2007-12-25 Thread Joel C. Salomon
I'm trying to put everything together so potential problems are easily
identifiable, and so that a recipe or shell script can perhaps be put
on the wiki.

On Dec 23, 2007 5:08 AM, Mojca Miklavec [EMAIL PROTECTED] wrote:
 Also, if you already have a working TeX distribution, you can write a
 few rsync calls yourself. At
 http://minimals.contextgarden.net/current/
 you have:
 - current ConTeXt
 - almost-latest binaries
 - fonts
 any you can combine the stuff from there in some arbitrary way.

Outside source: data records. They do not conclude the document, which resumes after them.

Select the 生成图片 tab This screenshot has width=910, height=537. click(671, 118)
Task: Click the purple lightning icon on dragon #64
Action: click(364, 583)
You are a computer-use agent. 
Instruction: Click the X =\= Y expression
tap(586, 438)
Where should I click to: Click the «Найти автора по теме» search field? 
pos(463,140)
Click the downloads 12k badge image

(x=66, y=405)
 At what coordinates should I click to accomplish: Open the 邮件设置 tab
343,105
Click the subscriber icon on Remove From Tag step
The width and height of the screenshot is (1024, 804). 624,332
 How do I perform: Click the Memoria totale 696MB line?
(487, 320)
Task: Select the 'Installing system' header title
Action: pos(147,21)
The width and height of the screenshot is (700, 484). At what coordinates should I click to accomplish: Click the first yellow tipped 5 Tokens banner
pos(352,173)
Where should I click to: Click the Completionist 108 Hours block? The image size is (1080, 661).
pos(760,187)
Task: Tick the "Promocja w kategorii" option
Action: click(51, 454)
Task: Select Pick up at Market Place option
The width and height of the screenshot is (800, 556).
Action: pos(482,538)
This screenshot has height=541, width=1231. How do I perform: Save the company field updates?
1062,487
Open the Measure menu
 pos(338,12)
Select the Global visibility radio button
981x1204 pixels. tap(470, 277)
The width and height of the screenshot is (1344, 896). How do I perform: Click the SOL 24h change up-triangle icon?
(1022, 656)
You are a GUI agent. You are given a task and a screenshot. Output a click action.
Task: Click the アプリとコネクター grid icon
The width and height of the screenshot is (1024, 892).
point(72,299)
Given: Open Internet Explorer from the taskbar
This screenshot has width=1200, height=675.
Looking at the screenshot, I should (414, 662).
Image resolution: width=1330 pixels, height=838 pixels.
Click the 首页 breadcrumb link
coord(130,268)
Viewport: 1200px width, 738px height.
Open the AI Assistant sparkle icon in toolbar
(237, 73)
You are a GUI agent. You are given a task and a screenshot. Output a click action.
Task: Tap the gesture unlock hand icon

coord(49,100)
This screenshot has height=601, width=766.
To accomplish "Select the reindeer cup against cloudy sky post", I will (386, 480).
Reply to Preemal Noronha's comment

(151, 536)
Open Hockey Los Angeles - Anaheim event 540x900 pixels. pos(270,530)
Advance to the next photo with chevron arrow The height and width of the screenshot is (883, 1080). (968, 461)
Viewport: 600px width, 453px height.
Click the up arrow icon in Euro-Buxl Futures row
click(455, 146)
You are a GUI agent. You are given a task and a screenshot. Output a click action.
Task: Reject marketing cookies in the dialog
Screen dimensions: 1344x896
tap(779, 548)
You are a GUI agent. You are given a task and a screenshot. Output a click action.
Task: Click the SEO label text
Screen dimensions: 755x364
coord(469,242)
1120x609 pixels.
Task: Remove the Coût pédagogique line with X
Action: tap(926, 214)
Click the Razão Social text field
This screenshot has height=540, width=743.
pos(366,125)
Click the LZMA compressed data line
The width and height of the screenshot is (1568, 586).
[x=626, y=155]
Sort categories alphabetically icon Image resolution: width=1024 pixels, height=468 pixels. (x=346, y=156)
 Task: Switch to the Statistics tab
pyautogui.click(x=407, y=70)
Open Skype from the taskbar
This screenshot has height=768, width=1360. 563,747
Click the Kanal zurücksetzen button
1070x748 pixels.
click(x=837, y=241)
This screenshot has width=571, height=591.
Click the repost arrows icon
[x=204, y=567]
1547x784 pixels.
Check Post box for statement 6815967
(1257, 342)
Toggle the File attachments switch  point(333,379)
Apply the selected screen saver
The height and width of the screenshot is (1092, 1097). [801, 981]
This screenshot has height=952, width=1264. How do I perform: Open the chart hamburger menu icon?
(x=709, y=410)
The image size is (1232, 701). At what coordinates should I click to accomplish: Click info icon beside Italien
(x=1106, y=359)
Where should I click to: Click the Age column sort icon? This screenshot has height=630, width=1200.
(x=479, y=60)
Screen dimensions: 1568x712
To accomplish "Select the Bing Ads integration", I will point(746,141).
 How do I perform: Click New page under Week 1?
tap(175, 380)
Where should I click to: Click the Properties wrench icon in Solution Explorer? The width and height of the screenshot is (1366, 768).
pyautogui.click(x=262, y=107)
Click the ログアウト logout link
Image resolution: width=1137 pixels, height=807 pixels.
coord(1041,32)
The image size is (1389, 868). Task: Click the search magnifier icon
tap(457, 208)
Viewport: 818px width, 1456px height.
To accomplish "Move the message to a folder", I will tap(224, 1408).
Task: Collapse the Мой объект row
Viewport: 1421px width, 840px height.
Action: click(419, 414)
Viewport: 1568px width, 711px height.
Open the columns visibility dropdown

So, since I have a working TeX from Ubuntu, I want to put all the
new stuff in my TEXMFHOME (A.K.A. ~/texmf).  To this end, I could
use some help putting the rsync calls together.

In each case the command will take the form rsync --recursive --perms
--compress --checksum --times --links --verbose rsync://something/
~/texmf/somewhere, which I'll abbreviate in this email as rsync
-rvzctlp rs://cg.net/minimals/current/... ~/texmf/... (so lines don't
get broken at inconvenient times).

The basic ConTeXt stuff gets pulled in, as Mojca suggested, thus:
rsync -rvzctlp rs://cg.net/minimals/current/context/current/ ~/texmf/

Next, I want to get the up-to-date binaries, for which I'd like to do
something like
rsync -rvzctlp rs://cg.net/minimals/current/bin/[*]/linux/ ~/texmf/
where I either need to write a separate line for each of {common,
context, luatex, metapost, pdftex, xetex}, or have a single command
that includes them all.  (Since I intend to put this all in a shell
script, a bit of duplication isn't a problem.)  This will put
/current/bin/[package]/[system]/bin/[whatever] into ~/texmf/bin/,
where I think they belong in an installed system.

The manuals seem to be in a somewhat odd place (under bin!); I'd use
rsync -rvzctlp rs://cg.net/minimals/current/bin/man/ ~/texmf/
but no programs should care where they are; this is my own use.  In
fact, perhaps I should put the man pages where the man system can find
them.  I'll leave this for another day.

NB:  I have no idea whether I need the stuff in /current/base or
/current/misc, nor where in the texmf tree they would go.

I won't be installing any modules now, so I can ignore that part of the tree.

The fonts are, like the binaries, in a
/current/fonts/[group]/fonts/[format]/... tree, and the installed
system should have them in ~/texmf/fonts/[format]/..., so I need
another four lines of the sort
rsync -rvzctlp rs://cg.net/minimals/current/fonts/[*]/ ~/texmf/
where [*] is one of {common, new, old, other}.  (Are there any I
really don't need or want?)

I add ~/texmf/bin to the front of my PATH.

And then I follow all that up with a rebuilding of the format files with
texexec -- make --all
texexec -- make --all --xtx
texexec -- make --all --lua
(Will the formats be made in TEXMFHOME or somewhere else?)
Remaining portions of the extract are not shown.